> _Extrait à lire_
□ □ □ □ □

En France, le PIB par habitant est par exemple nettement inférieur en Outre-Mer comparativement à la moyenne nationale. L’érosion de la biodiversité pourrait creuser davantage ces inégalités, en accroissant en parallèle la vulnérabilité des territoires et populations (e.g. contamination des eaux, disparition des coraux et de leurs services de nurserie).
Estimer la valeur des services écosystémiques rendus par la biodiversité
Le défi de la mesure et de la valorisation des services écosystémiques
L’estimation de la valeur socio-économique des services écosystémiques rendus par la biodiversité se heurte à de fortes difficultés méthodologiques, liées à la nature même de ces services comme au caractère multidimensionnel et aux aspects encore mal connus de la biodiversité.
Les services écosystémiques peuvent pour la plupart être considérés comme des biens non-exclusifs au
sens de la théorie économique : leur usage peut difficilement être limité à certains acteurs. Cette caractéristique, associée à une relative abondance (et donc à l’encontre du principe de rareté) compromet leur intégration dans les marchés économiques. Leur valeur socioéconomique est quasi absente des prix de marché et donc aussi des indicateurs de production traditionnels tels que le produit intérieur brut (PIB). Il n’existe ainsi pas de valeur quantifiée de ces services directement utilisable.

□ □ □ □ □

> _Données enregistrées_
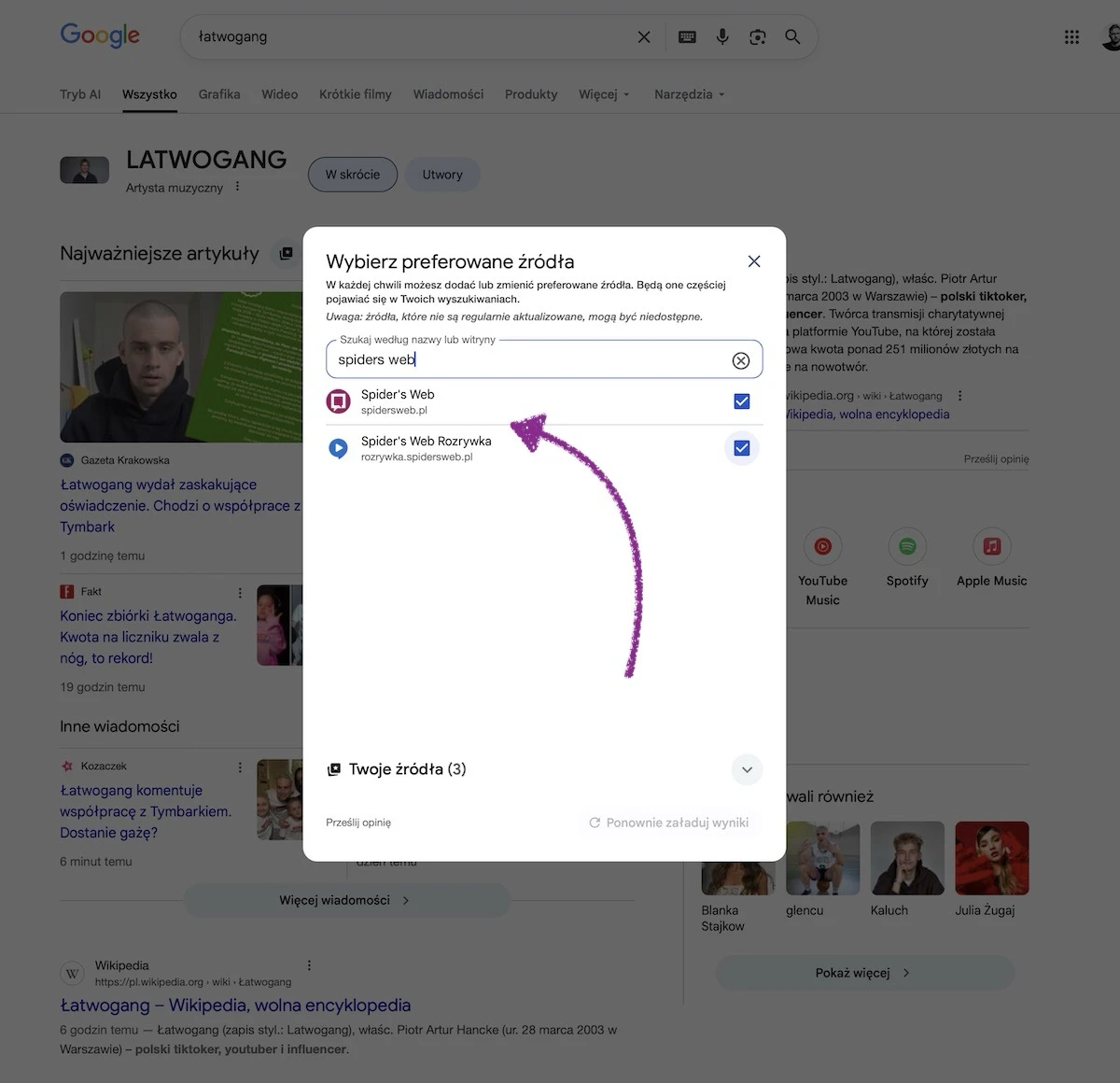Close the preferred sources dialog
The image size is (1120, 1083).
click(x=754, y=261)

□ □ □ □ □

> _Objectif 1_
Pour chacune des affirmations suivantes, dites si elle concorde avec l'extrait sur les services écosystémiques, en répondant par oui ou non et en citant les mots décisifs du texte : (a) le PIB par habitant est plus élevé en Outre-Mer que la moyenne nationale ; (b) la valeur socio-économique des services écosystémiques est quasi absente des prix de marché ; (c) on dispose d'une valeur quantifiée de ces services directement utilisable.
> _Objectif 2_
Recopiez le passage de l'extrait sur les services écosystémiques qui s'ouvre sur les mots « Les services écosystémiques » et se ferme sur « services directement utilisable. ».
> _Objectif 3_
Poursuivez le texte sur la valeur des services écosystémiques à partir de l'endroit où il s'arrête.

> _Bonne réponse 1_
(a) Non : « le PIB par habitant est par exemple nettement inférieur en Outre-Mer comparativement à la moyenne nationale ».
(b) Oui : « Leur valeur socioéconomique est quasi absente des prix de marché ».
(c) Non : « Il n’existe ainsi pas de valeur quantifiée de ces services directement utilisable ».

> _Bonne réponse 2_
Les services écosystémiques peuvent pour la plupart être considérés comme des biens non-exclusifs au
sens de la théorie économique : leur usage peut difficilement être limité à certains acteurs. Cette caractéristique, associée à une relative abondance (et donc à l’encontre du principe de rareté) compromet leur intégration dans les marchés économiques. Leur valeur socioéconomique est quasi absente des prix de marché et donc aussi des indicateurs de production traditionnels tels que le produit intérieur brut (PIB). Il n’existe ainsi pas de valeur quantifiée de ces services directement utilisable.

> _Bonne réponse 3_
Les caractéristiques de la biodiversité, en particulier sa multidimensionnalité (cf. supra), rendent les évaluations de services rendus par la biodiversité forcément locales et spécifiques à un écosystème. Il est donc difficile de comparer les valeurs unitaires des services rendus entre différentes régions.
Par ailleurs, ces évaluations sont partielles, elles ne concernent que certains services écosystémiques et ne prennent pas en compte les interdépendances entres ces services. Il est donc difficile de les agréger pour
obtenir des estimations de la valeur totale des services rendus par la biodiversité.
Ces limites sont renforcées par la connaissance encore parcellaire que nous avons de certains écosystèmes (e.g. déserts) et services écosystémiques (e.g. esthétique) qui n’ont reçu que très peu d’attention de la part de la recherche académique. Les estimations ont ainsi pu varier dans le temps en fonction de l’état des connaissances sur la biodiversité.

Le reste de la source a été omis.